Durante la cena de despedida de los más de 1.000 participantes del XXX Congreso Internacional de Técnicos en Caña de Azúcar, el secretario de la Issct, Jean Claude Autrey, entidad que agrupa los especialistas, les agradeció la intervención y les deseó un buen retorno a sus países, y “pasó la posta” de la próxima sede del encuentro mundial para 2022, a los representantes de India.

En su alocución, Autrey agradeció y felicitó a los miembros de la comisión organizadora por el esfuerzo “para coronar con éxito este Congreso”, y anunció la distinción de tres miembros de la Society of Sugar Cane Technologists en el campo de la ciencia y la tecnología, como “honorarios y vitalicios”. Se trata del doctor Peter Allsopp, de Australia, entomólogo; el doctor Manuel Regis Leal, de Brasil, especialista en diversificación y coproducción; y Timothy Murray, de Sudáfrica, productor, ex presidente del consejo de la Issct.

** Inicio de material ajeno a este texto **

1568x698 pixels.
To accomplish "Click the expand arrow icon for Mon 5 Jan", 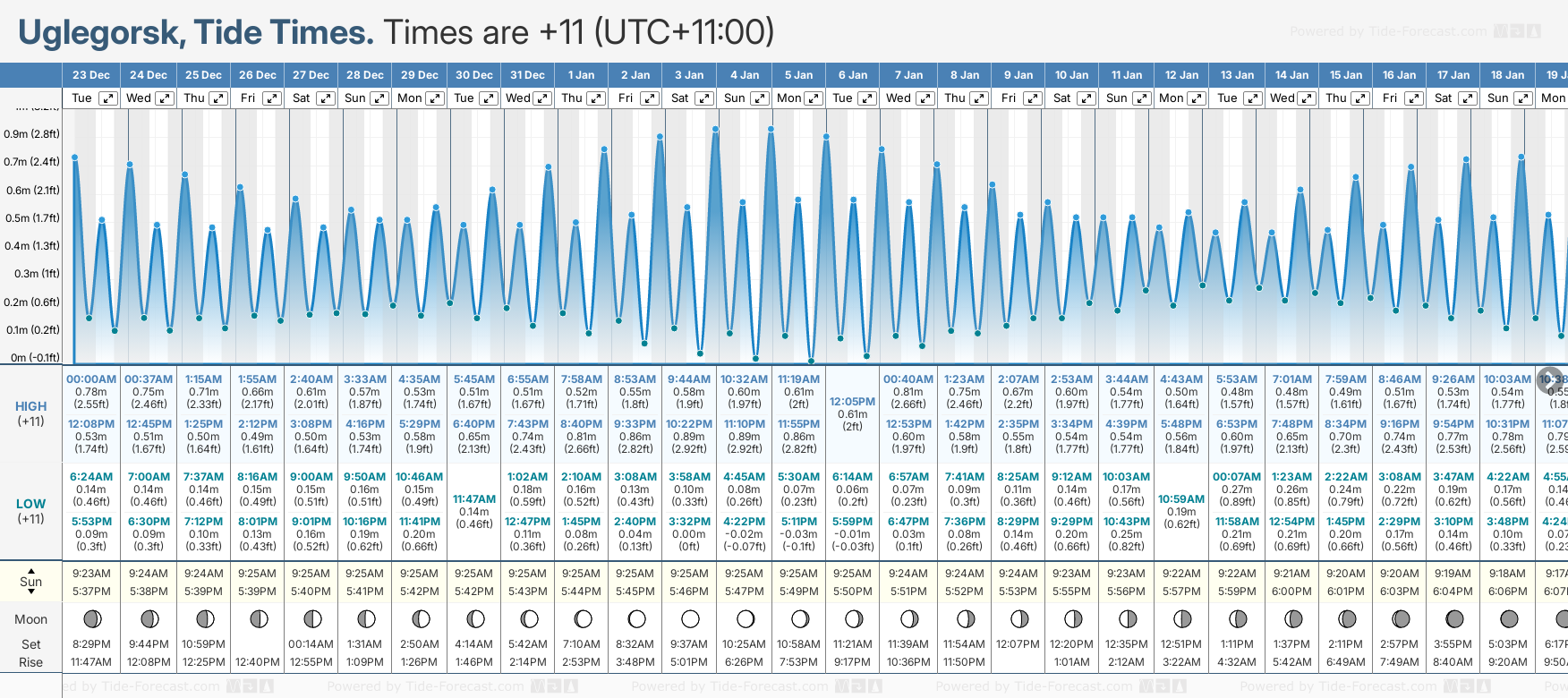I will 814,98.
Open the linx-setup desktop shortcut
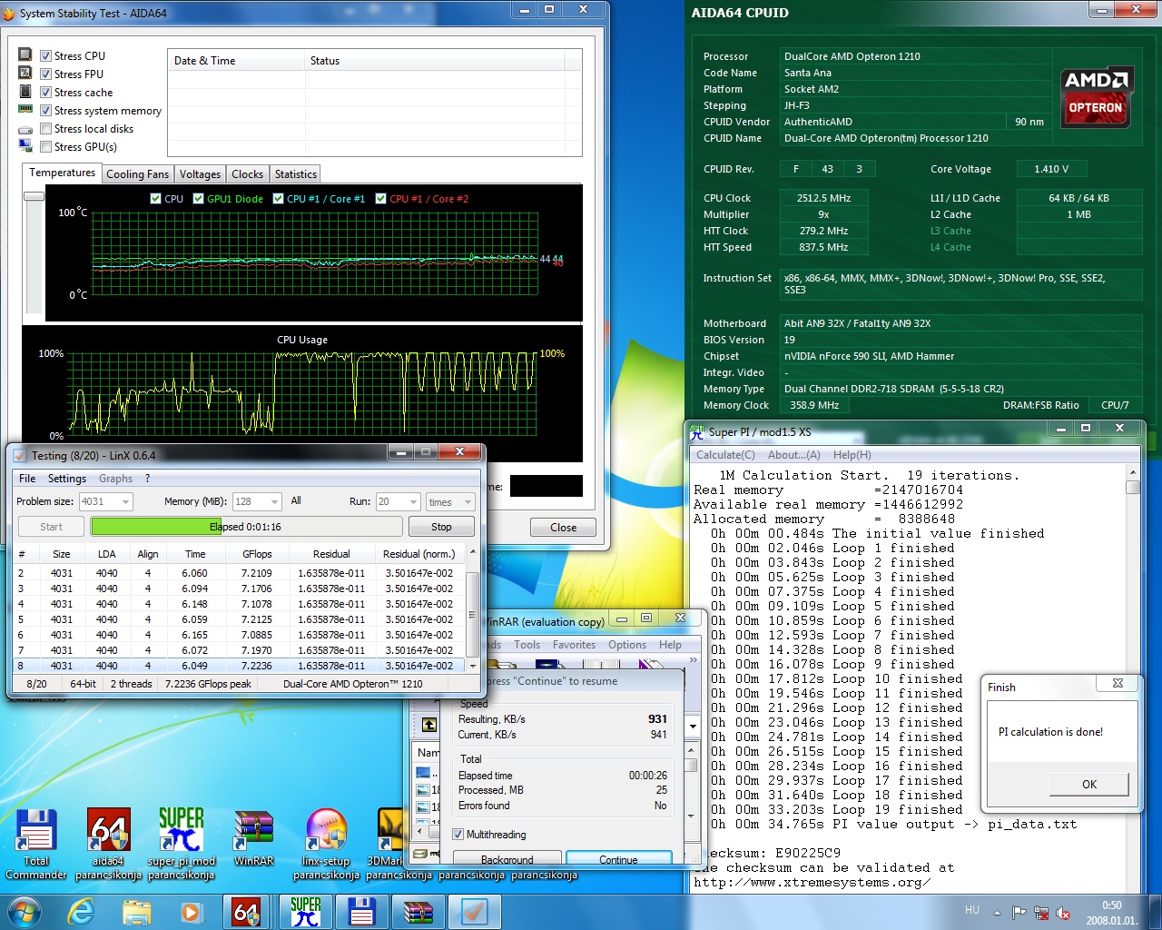The image size is (1162, 930). pos(326,845)
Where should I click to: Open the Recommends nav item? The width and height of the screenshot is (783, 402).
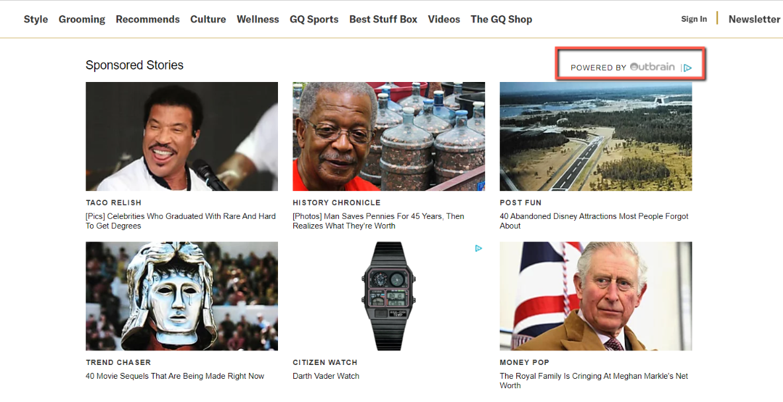click(x=148, y=19)
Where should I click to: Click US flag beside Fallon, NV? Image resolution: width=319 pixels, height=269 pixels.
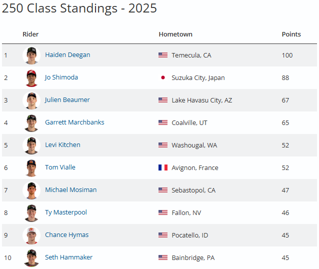(163, 213)
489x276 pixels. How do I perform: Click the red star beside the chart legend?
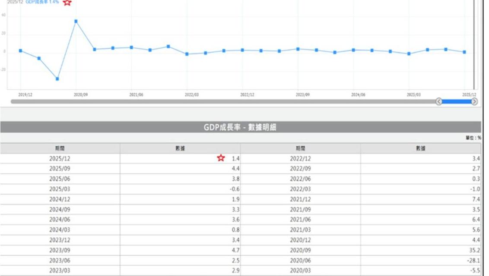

Hoy, los técnicos inscriptos para participar del pos-Congreso (alrededor de 200) viajarán hacia Salta, donde visitarán las instalaciones y cultivos del ingenio San Isidro. Mañana concluirán la gira técnica en Jujuy, en el ingenio Ledesma. El domingo, tras una visita a un campo experimental, los visitantes partirán a sus respectivos países.

Sebastián Murga, presidente de la Sociedad Rural de Tucumán, donde se desarrolló el congreso, señaló que el balance final fue muy positivo. “Estamos muy contentos por el resultado. Hemos aprendido mucho de los aciertos y errores; este congreso nos enseñó mucho a los dirigentes ruralistas; los errores cometidos no lo vamos repetir, y nos pone a pensar para el futuro qué tipo de encuentros de este nivel podremos concretar”.

Consultado por la organización de la Expo Tucumán 2019, que comenzará en 14 días, Murga apuntó que los estilos de muestra son distintos y que por eso hay que adecuar ahora el predio y los stands a las necesidades de los expositores locales. “Vamos a mantener el formato de puro campo, con la idea de acercarlo a la ciudad”, explicó.

Confianza

Por su lado, el ingeniero Jorge Scandaliaris, presidente del comité organizador, reconocido por los técnicos de distintos países como uno de los pilares que sostuvo el éxito del encuentro mundial, remarcó que “lo más importante de todo es que hemos demostrado que tenemos capacidad para realizar encuentros de gran envergadura, eventos complejos”.

“Yo confiaba en las capacidades de los argentinos y eso se puso de manifiesto en una muestra que la verdad, aunque no corresponde que lo diga yo, recibió muchos elogios por la organización, la logística, la atención personalizada y por los servicios que estuvieron en un gran nivel. Esos comentarios no prestigian sólo a Tucumán, sino también al Norte Argentino y a la Argentina como país”.

“A partir de este primer balance positivo, albergamos la esperanza de que vayan a traccionar muchos encuentros más de primer nivel para fomentar el turismo y la actividad económica de Tucumán. Creo que esto es decisivo: demostrar que tenemos capacidad para realizar un Congreso tan complejo, en condiciones difíciles como la que atraviesa hoy el país y la actividad azucarera mundial”, remarcó.

Scandaliaris destacó como principal beneficio del encuentro mundial la interacción de los participantes en la evaluación de productos energéticos a partir de la biomasa de la caña de azúcar, porque “tiene un gran futuro”.

“Esta es una gran oportunidad para la Argentina, pero hay que trabajar en varios frentes, en la ciencia y en la técnica y poner a punto los detalles que hacen a la productividad y la sustentabilidad, para hacerlos más rentable y más competitivos a los productos de la energía”.